**Description of the task:** Rewrite the data below in full, starting with the line that contains "The width and height of the screenshot is (1024, 870)." and going on through the line that contains "(x=74, y=335)". Offset each click coordinate by adding 106 to every number in it, and leave the rest of the wording unchanged.

**Source data:**
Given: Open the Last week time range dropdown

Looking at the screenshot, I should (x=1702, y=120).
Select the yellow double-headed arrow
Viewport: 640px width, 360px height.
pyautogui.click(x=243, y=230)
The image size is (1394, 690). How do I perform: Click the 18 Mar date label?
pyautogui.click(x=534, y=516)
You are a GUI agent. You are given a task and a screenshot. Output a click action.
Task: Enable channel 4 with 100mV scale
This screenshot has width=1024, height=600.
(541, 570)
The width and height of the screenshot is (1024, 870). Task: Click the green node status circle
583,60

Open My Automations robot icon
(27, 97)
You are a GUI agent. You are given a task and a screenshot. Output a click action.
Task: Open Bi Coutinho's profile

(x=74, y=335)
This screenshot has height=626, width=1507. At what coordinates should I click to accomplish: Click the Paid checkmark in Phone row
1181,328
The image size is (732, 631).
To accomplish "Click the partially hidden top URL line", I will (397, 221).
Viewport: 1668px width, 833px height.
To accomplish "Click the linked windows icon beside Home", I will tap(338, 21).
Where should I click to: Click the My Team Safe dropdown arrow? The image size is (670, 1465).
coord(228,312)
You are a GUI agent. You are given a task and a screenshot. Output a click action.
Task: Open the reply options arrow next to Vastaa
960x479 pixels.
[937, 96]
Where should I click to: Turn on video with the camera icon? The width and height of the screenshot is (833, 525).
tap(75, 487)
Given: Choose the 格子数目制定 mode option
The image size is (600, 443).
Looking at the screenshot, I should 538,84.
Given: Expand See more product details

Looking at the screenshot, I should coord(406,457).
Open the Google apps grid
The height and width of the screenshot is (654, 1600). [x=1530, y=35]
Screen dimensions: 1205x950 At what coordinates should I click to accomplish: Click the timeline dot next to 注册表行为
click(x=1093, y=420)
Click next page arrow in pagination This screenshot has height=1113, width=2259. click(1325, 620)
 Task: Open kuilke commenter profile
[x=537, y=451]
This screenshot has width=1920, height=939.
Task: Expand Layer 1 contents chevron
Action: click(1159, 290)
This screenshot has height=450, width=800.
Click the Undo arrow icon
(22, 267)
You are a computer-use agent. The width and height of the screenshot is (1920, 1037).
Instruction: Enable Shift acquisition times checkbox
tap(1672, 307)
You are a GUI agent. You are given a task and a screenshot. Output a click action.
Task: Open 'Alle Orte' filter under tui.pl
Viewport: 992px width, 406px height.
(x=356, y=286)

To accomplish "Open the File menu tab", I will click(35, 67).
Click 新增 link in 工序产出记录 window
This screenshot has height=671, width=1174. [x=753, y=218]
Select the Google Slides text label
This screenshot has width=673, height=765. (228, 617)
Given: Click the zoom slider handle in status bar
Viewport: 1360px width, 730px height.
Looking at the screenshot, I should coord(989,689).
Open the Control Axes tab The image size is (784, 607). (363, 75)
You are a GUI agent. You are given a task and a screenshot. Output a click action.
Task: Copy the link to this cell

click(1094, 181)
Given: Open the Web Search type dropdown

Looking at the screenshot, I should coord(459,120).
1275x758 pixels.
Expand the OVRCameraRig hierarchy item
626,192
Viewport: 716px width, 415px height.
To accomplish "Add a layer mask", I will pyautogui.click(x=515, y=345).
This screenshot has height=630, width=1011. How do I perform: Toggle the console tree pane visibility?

**Task response:**
The width and height of the screenshot is (1024, 870). Task: Click the green node status circle
689,166

Open My Automations robot icon
(133, 203)
You are a GUI agent. You are given a task and a screenshot. Output a click action.
Task: Open Bi Coutinho's profile

(x=180, y=441)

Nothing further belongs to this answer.